Rabobank Group is said to pay $1 billion fine to resolve British and U.S. regulator’s claims over their Libor probe.
Caroline Binham, Daniel Schäefer and Kara Scannell of the Financial Times report the Netherlands’ biggest mortgage lender would face the fine as early as next week.
Banks and financial Institutions have allegedly manipulated LIBOR between 2005 and 2010 by misguiding the interest rates at which they were able to borrow. Since the scandal broke out, many inquiries were conducted globally on various banks and brokerage firms over LIBOR rigging. London Interbank Offered Rate, or LIBOR, is the standard interest rate for trillions of dollars of credit cards, mortgages, student loans, variable interest-rate notes and other lending products.
In December of last year, UBS AG (NYSE:UBS) settled to pay $1.5 billion in penalties to resolve criminal, civil and regulatory probes by the United States, Britain, Switzerland and Japan associated with the rate rigging. Barclays PLC (NYSE:BCS) (LON:BARC) and Royal Bank of Scotland Group plc (NYSE:RBS) (LON:RBS) have also entered into a settlement with the authorities.

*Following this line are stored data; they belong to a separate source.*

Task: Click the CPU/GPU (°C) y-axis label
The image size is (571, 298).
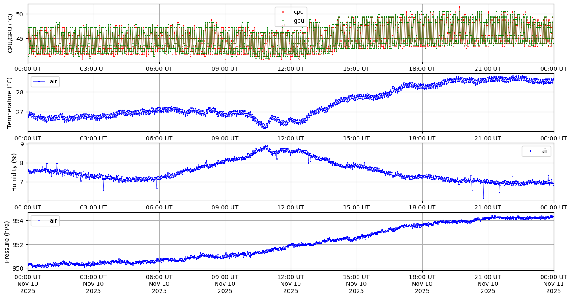Action: pos(11,33)
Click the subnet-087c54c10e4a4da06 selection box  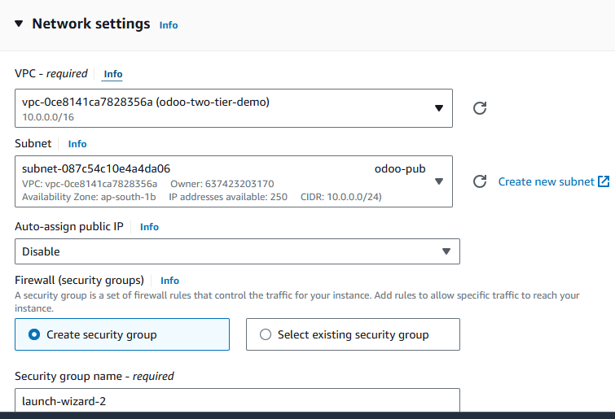point(234,181)
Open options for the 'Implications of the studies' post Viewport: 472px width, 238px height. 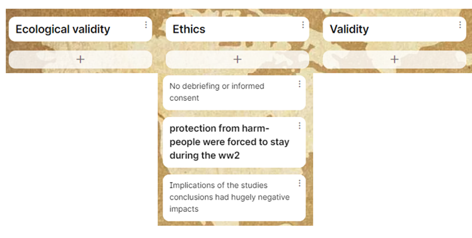(299, 183)
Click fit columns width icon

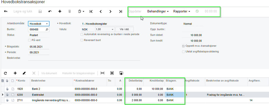(x=102, y=73)
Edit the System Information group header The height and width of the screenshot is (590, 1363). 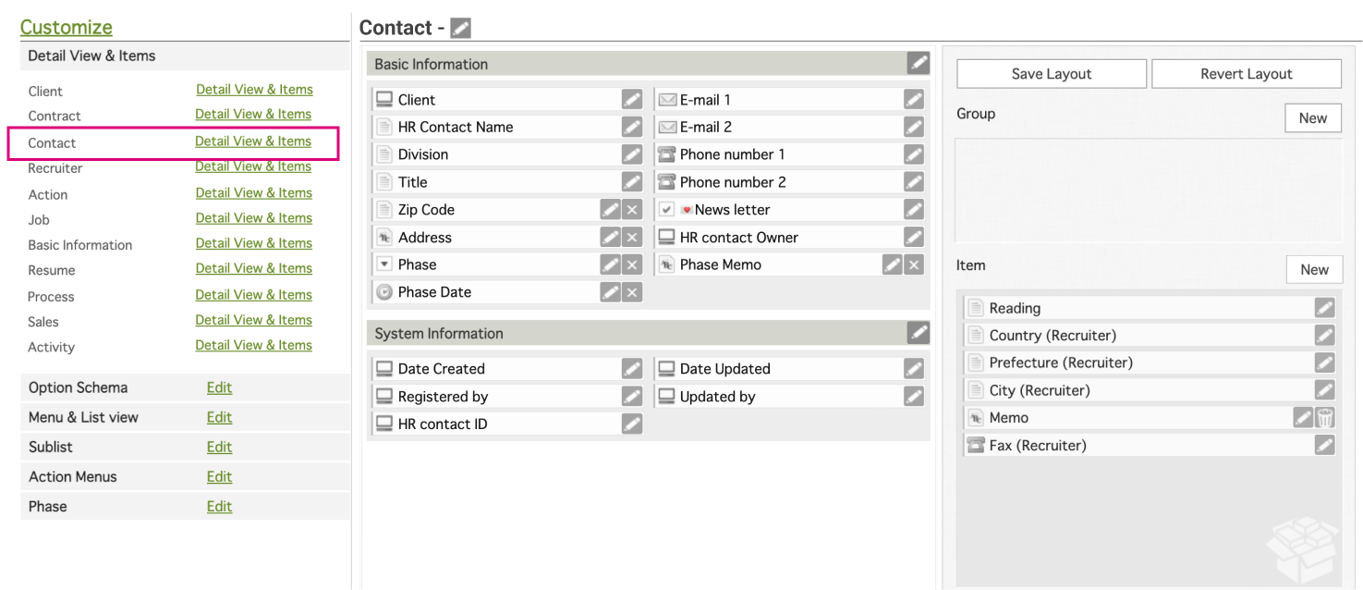918,333
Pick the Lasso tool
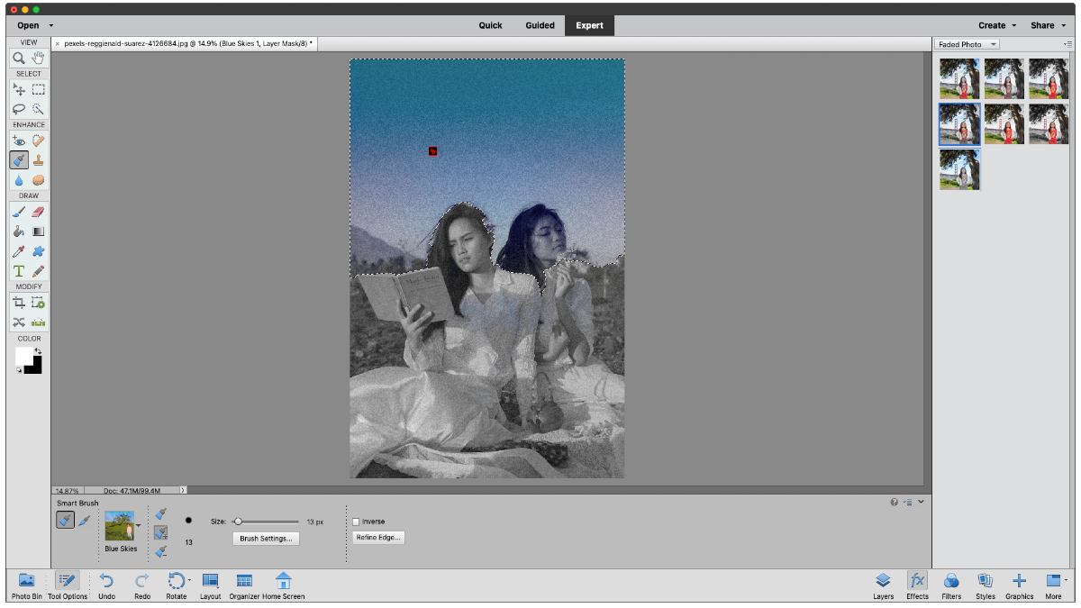This screenshot has height=608, width=1081. pos(19,109)
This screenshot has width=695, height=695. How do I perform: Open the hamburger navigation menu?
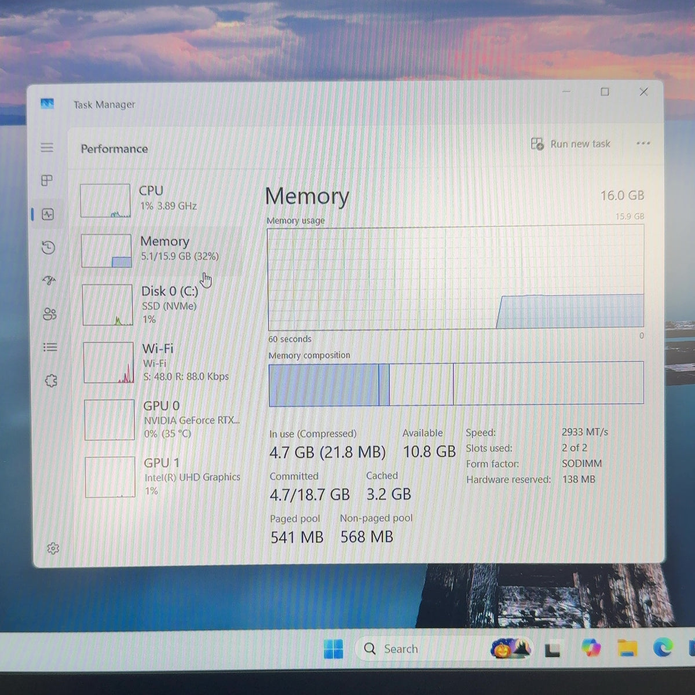click(x=47, y=148)
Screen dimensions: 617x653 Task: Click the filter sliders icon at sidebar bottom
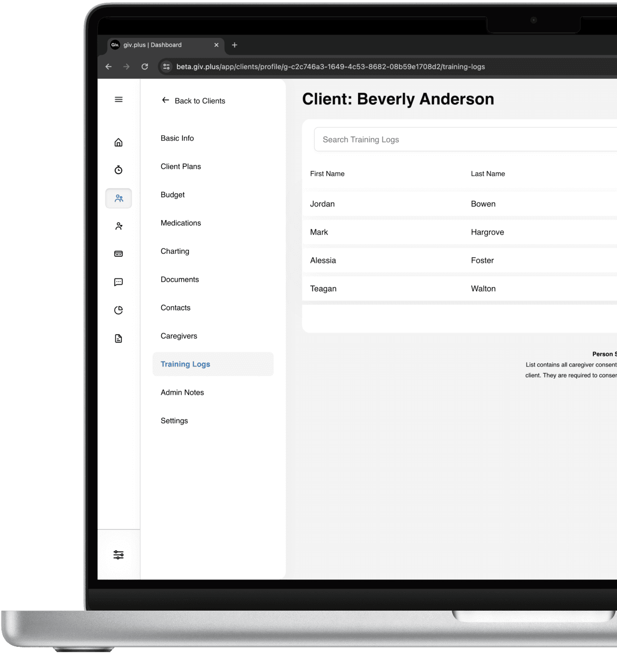pos(118,554)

Penalty larger than expected
Caroline Binham, Daniel Schäefer and Kara Scannell of the Financial Times report the likely penalty of close to $1 billion on Rabobank is set to be larger than anticipated and would become the second-largest paid by a financial institution in the rate-rigging scandal.
Earlier, Rabobank was expected to face a fine somewhere between the $470 million imposed on Barclays and the $612 million deal struck by Royal Bank of Scotland Group plc (NYSE:RBS) (LON:RBS). Rabobank has made an unspecified provision in its first-half results for settling the Libor rate scandal with various regulators.
Citing known sources, Joshua Gallu and Maud van Gaal of Bloomberg report Rabobank’s settlement would resolve claims related to attempts to manipulate a benchmark rate for Japanese Yen. The settlement was expected to be finalized earlier this month, but got held up due to the U.S. government shutdown that limited support staff available to work on the deal.
Rabobank announced last week that is slashed bonuses for almost all its staff including its executive board, as well as suspending several employees. The bank disclosed that it is being investigated for potential manipulation of various Libor rates, including the Brussels-equivalent of Euribor.